La
première année du sexennat du général Michel Aoun, élu le 31 octobre
2016 après deux ans et demi de vacance à la première magistrature de
l’Etat, vient de s’achever. Partisans et détracteurs du mandat avancent
des bilans tellement contradictoires qu’on a l’impression qu’ils ne
parlent pas du même pays. Les fidèles du chef de l’Etat égrènent une
longue liste de «réalisations», qui n’auraient pu être concrétisées sans
la présence, au palais de Baabda, d’un «président fort». Les réussites
du mandat vont de l’adoption d’une nouvelle loi électorale introduisant
le mode de scrutin proportionnel et le vote des émigrés, à la bataille
de l’«Aube des jouroud», qui a permis la libération, par l’armée
libanaise, du territoire des groupes terroristes, en passant par les
nominations administratives, militaires, sécuritaires, diplomatiques et
juridiques, bloquées depuis des années. Au crédit du chef de l’Etat,
également, le renforcement de la sécurité préventive, qui a épargné au
pays de nombreux attentats, la condamnation à mort d’Ahmad el-Assir et
d’autres extrémistes, dont les procès avançaient au ralenti à cause de
l’absence d’une volonté politique. Sur le plan économique et social, les
partisans du mandat soulignent le vote du budget 2017, après 12 ans de
dépenses selon la douzième provisoire – qui autorise toutes sortes
d’abus –, et l’adoption de l’échelle des salaires dans la fonction
publique, qui renforce le pouvoir d’achat de dizaines de milliers de
familles. Dans le bilan des contempteurs du mandat, ces
«réalisations» ont cédé la place à une interminable liste de fiascos,
d’échecs et de défaillances. «L’Etat est en déliquescence», déplore
l’ancien Premier ministre Nagib Mikati, qui se livre dans les colonnes
de Magazine à un réquisitoire au vitriol contre le pouvoir actuel (voir
page 16). Pour les détracteurs du président Aoun, les nominations ne
sont qu’un partage du gâteau entre les partenaires de la coalition
gouvernementale. Plus qu’une faute, l’échelle des salaires serait un
péché, selon eux, car son financement impose des charges et des taxes
supplémentaires aux chefs d’entreprises, aux sociétés, à la classe
moyenne et les catégories les plus démunies.
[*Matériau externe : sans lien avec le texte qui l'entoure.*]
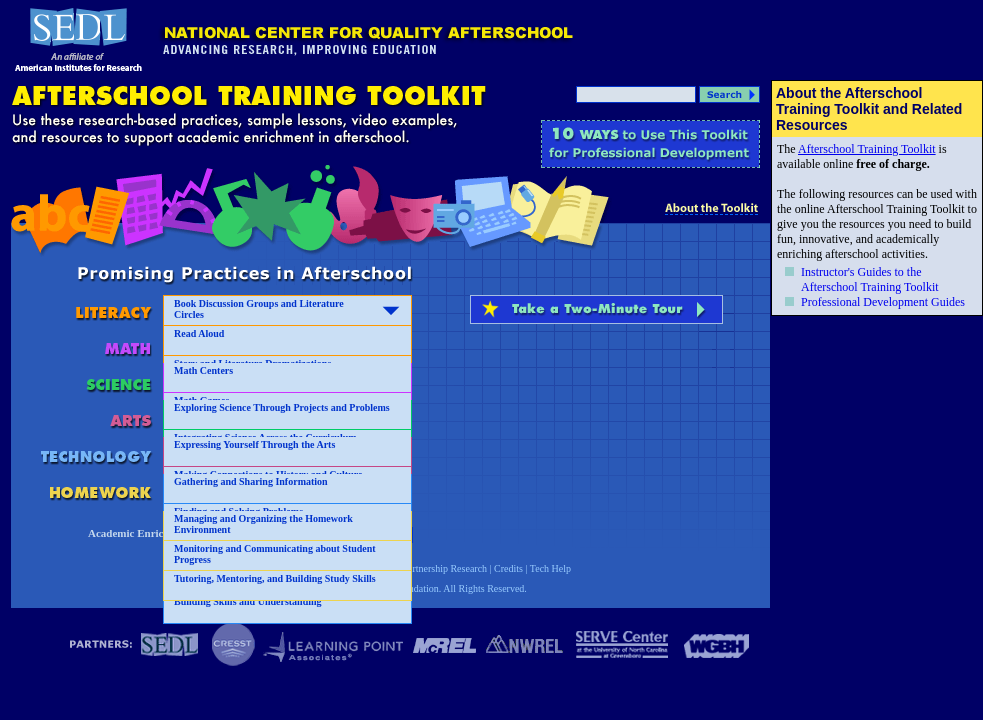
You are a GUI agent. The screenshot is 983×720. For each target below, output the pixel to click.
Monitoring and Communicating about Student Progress (275, 554)
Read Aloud (199, 333)
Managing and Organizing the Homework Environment (263, 524)
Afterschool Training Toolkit (867, 149)
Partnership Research (444, 568)
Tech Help (550, 568)
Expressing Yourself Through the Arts (254, 444)
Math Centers (203, 370)
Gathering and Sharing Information (251, 481)
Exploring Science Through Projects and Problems (282, 407)
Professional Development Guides (883, 302)
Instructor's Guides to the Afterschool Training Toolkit (870, 279)
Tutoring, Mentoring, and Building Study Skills (275, 578)
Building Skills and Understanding (248, 601)
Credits (508, 568)
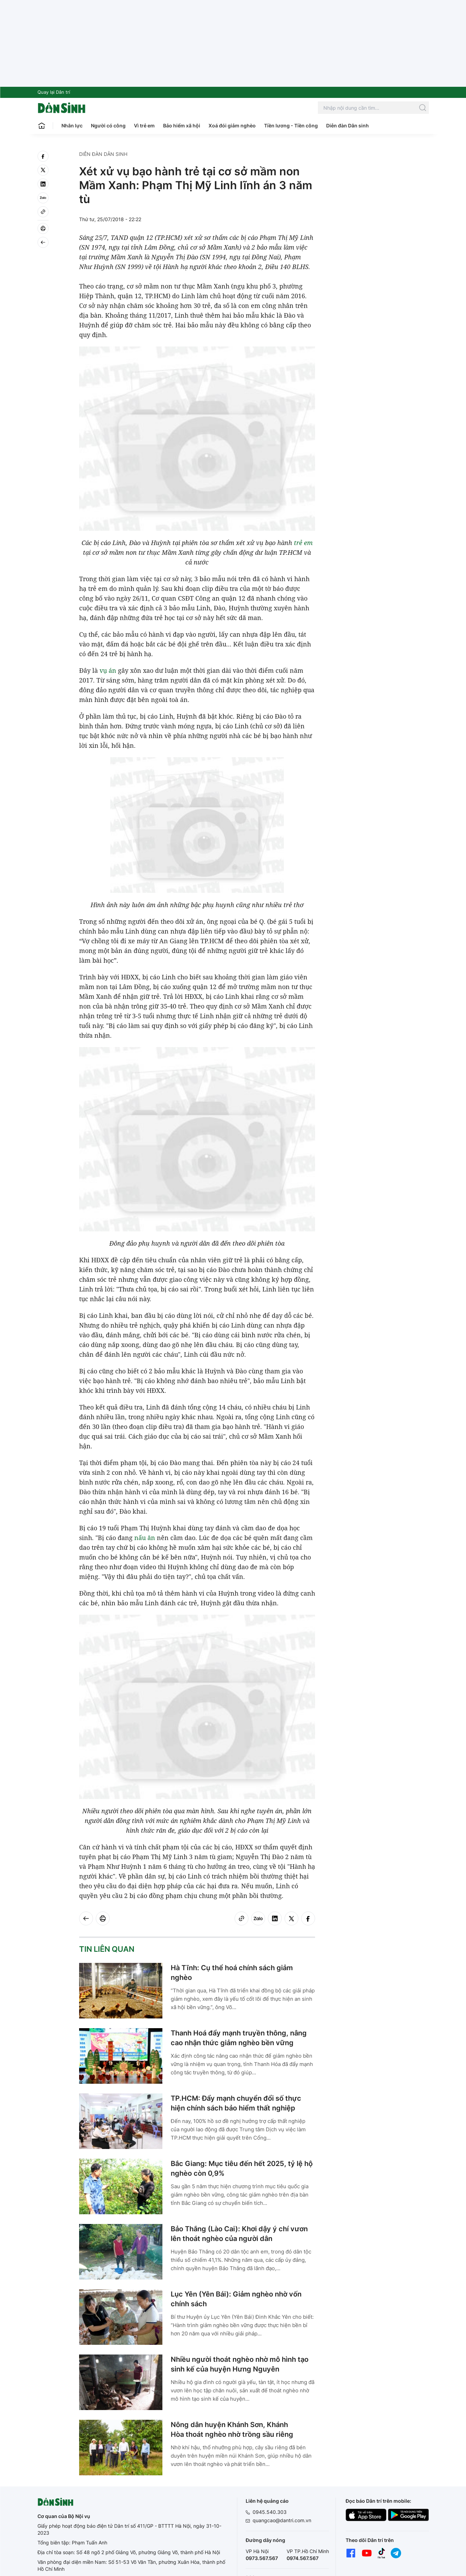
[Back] (43, 242)
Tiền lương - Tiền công (291, 125)
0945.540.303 (270, 2512)
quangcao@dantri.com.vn (282, 2520)
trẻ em (303, 542)
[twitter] (43, 170)
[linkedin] (43, 184)
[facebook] (43, 156)
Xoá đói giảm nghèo (232, 125)
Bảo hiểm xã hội (181, 125)
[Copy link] (43, 211)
Le vote du budget n’est en
aucun cas une source de fierté, car il s’agit de l’année fiscale
écoulée, et déjà le gouvernement a dépassé les délais constitutionnels
dans l’examen et l’approbation du budget 2018. De plus, la loi
fondamentale votée au Parlement permet de mesurer la gravité du
phénomène du gaspillage des deniers publics, avec des centaines de
milliards de livres qui partent en fumée entre les administrations
publiques, les dépenses inutiles et les fonds secrets (voir page 34).
Entre ces deux descriptions antagonistes du Liban, il y a la perception
qu’ont les Libanais de leur pays. Rares sont ceux qui ont le sentiment
que leur vie s’est améliorée d’une année à l’autre. La tâche qui attend
le mandat est tellement titanesque, que les réalisations accomplies,
aussi importantes soient-elles, n’ont que très peu pesé dans le jugement
que les Libanais se font des conditions et de la qualité de leur vie.